START The data

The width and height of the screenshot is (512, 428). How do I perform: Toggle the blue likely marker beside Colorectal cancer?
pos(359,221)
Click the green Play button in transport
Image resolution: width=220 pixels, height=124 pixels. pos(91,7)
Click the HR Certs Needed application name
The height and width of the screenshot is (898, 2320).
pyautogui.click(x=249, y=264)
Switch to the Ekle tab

END The data
START The data

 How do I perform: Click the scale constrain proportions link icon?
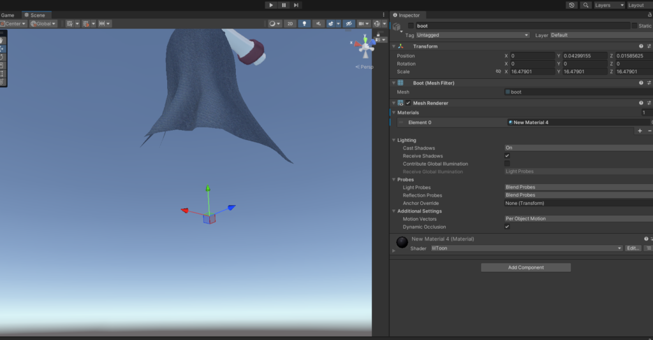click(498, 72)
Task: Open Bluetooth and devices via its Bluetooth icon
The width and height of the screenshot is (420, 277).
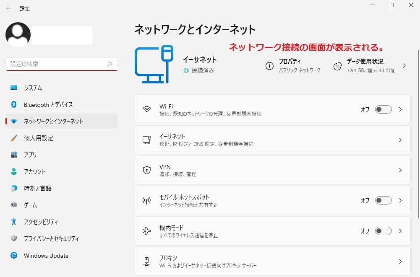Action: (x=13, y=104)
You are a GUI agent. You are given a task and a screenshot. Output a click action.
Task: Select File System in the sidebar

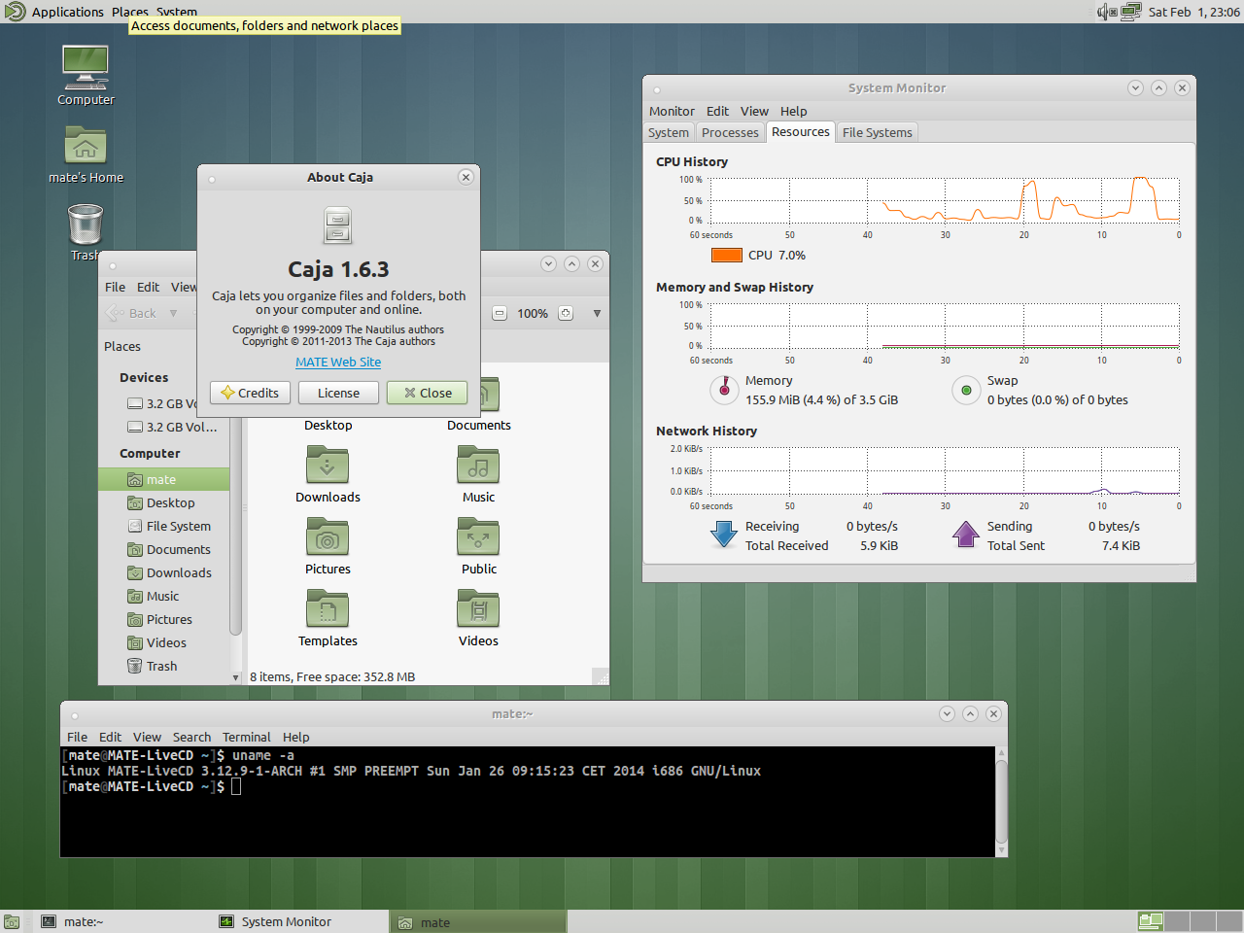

END The data
START The data

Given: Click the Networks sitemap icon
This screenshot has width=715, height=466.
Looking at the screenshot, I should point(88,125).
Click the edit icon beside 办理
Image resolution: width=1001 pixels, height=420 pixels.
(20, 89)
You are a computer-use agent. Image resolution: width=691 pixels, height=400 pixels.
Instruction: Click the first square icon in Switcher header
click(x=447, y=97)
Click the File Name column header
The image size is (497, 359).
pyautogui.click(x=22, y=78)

END The data

[Work order]:
What are the lines above from the one with "Task: Open Bluetooth" to the one with "Task: Select File System in the sidebar", both included? Reproduce them exactly, without pictures.

[Response below]:
Task: Open Bluetooth and devices via its Bluetooth icon
The width and height of the screenshot is (420, 277).
Action: (x=13, y=104)
You are a GUI agent. You are given a task and a screenshot. Output a click action.
Task: Select File System in the sidebar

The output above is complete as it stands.